GOAL: Starting with the line that contains "Given: Open Monero rate row" and going on through the last line of the items, reproduce those lines word for word, leaving out the pictures.
** BEGIN DATA **
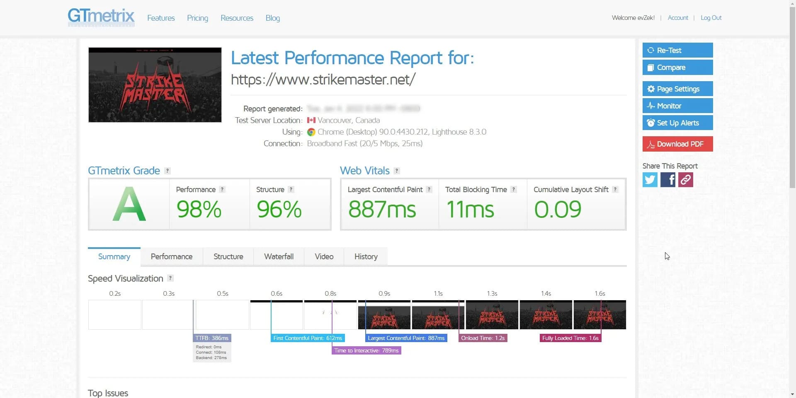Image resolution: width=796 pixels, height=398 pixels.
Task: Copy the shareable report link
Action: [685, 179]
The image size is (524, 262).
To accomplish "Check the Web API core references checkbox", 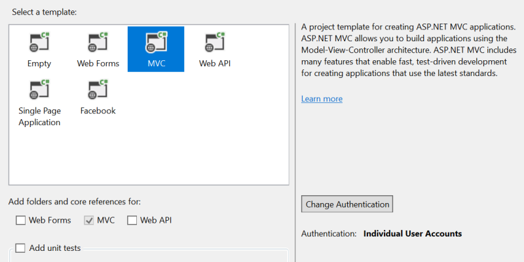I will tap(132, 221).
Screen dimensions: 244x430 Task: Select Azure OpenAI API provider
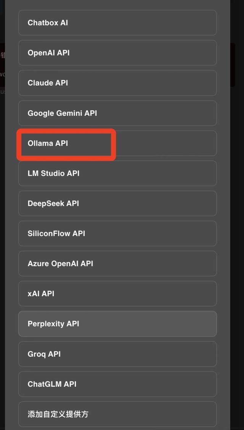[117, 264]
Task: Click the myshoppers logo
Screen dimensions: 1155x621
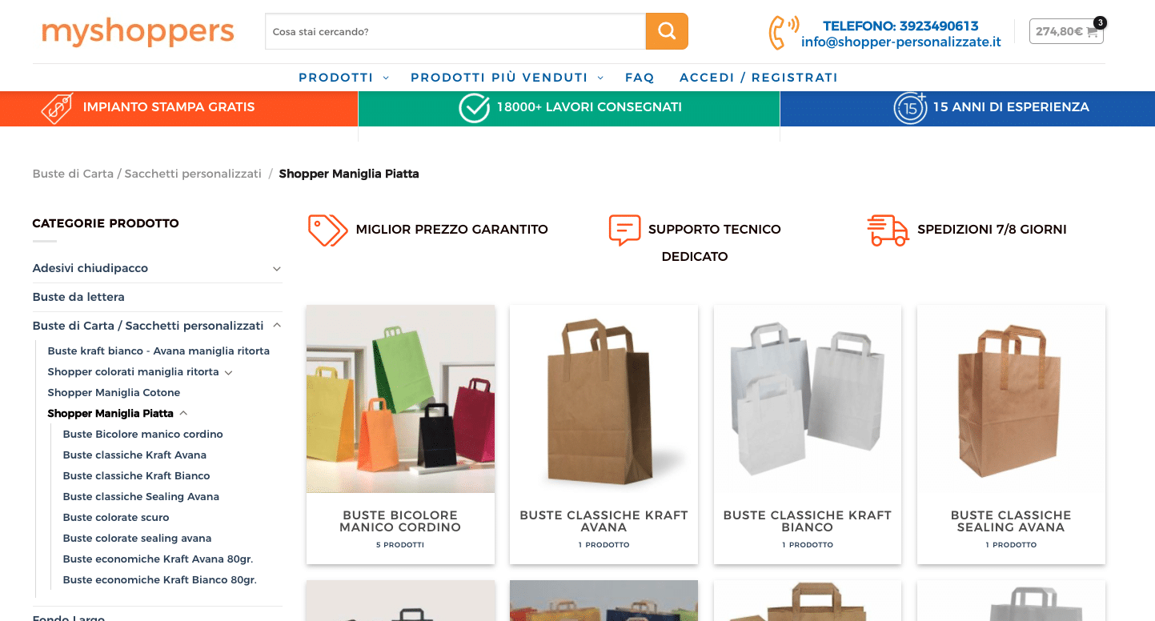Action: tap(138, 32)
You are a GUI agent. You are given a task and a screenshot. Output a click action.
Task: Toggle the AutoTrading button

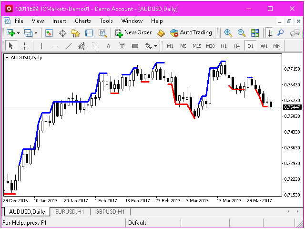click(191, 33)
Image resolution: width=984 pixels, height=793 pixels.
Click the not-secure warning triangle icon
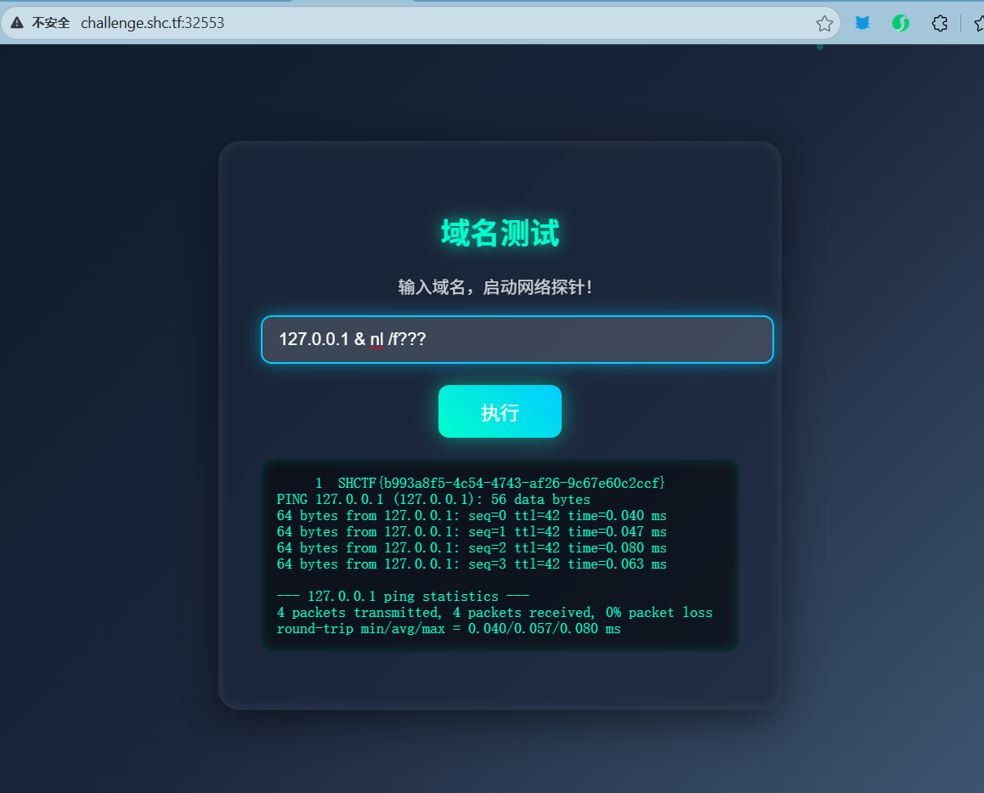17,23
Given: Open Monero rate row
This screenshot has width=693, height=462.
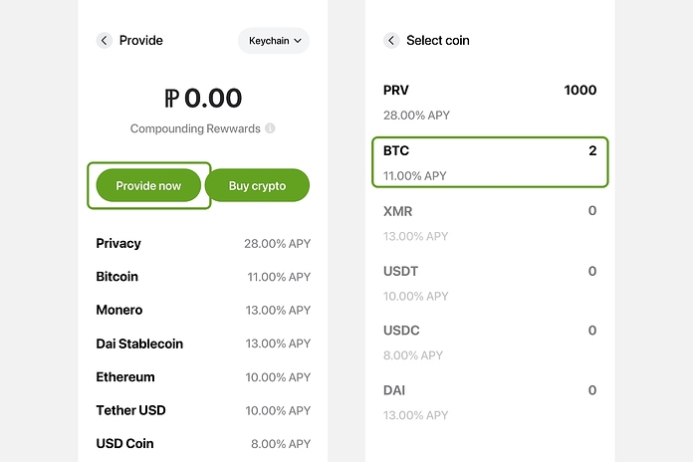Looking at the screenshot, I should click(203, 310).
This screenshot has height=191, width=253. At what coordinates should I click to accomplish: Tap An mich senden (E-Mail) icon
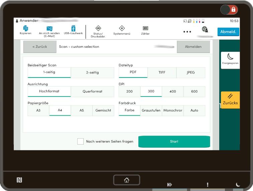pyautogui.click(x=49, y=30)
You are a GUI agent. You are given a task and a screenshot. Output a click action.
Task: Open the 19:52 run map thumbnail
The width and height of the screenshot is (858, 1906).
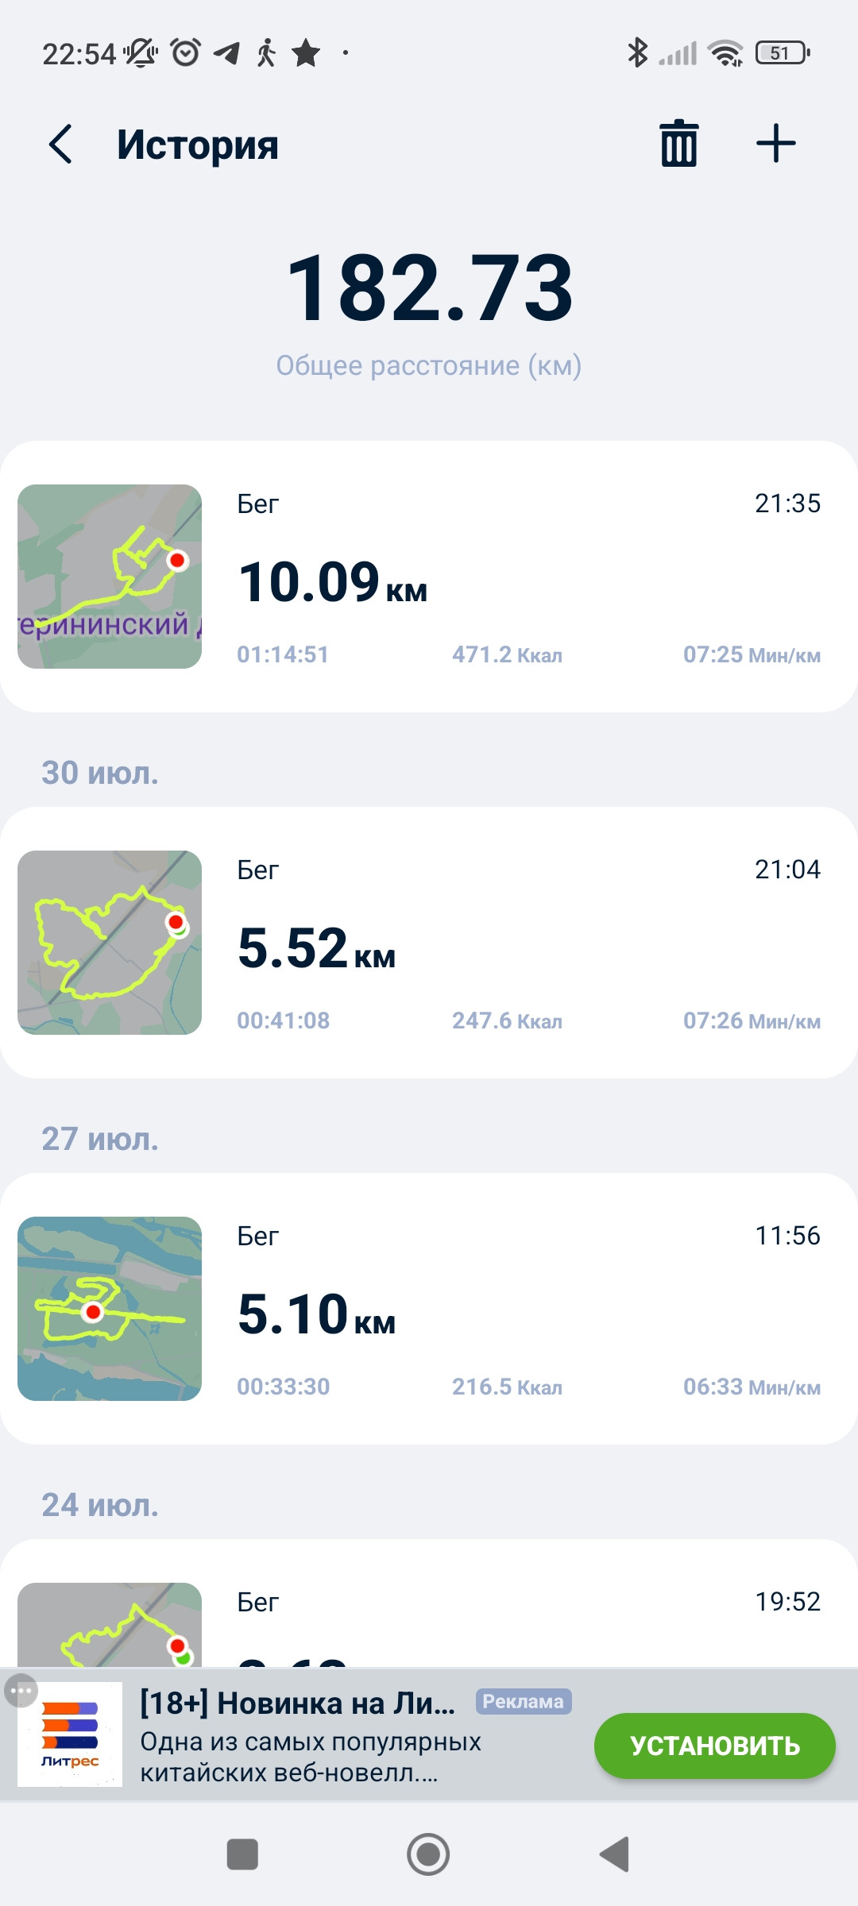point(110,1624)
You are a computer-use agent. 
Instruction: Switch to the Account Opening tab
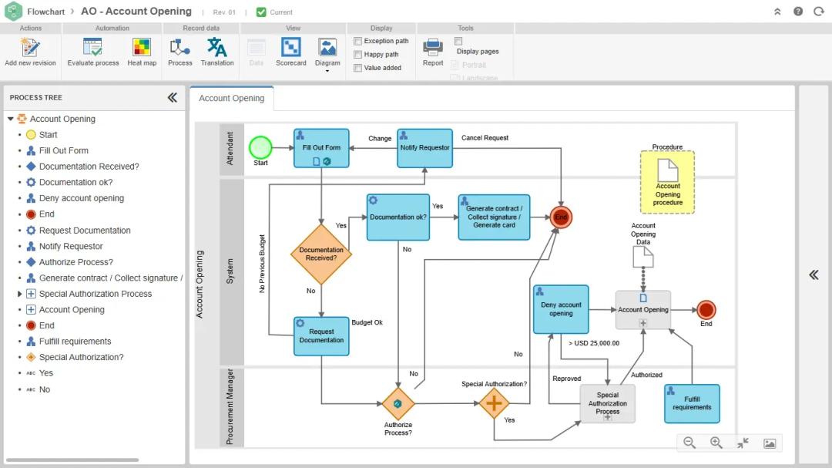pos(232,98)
** END DATA **
RESULT:
Given: Open Monero rate row
This screenshot has width=693, height=462.
Looking at the screenshot, I should click(203, 310).
This screenshot has height=191, width=253. At what coordinates should I click to accomplish: Tap An mich senden (E-Mail) icon
pyautogui.click(x=49, y=30)
You are a GUI agent. You are given a task and a screenshot. Output a click action.
Task: Open the 19:52 run map thumbnail
The width and height of the screenshot is (858, 1906).
point(110,1624)
You are a computer-use agent. 
Instruction: Switch to the Account Opening tab
pos(232,98)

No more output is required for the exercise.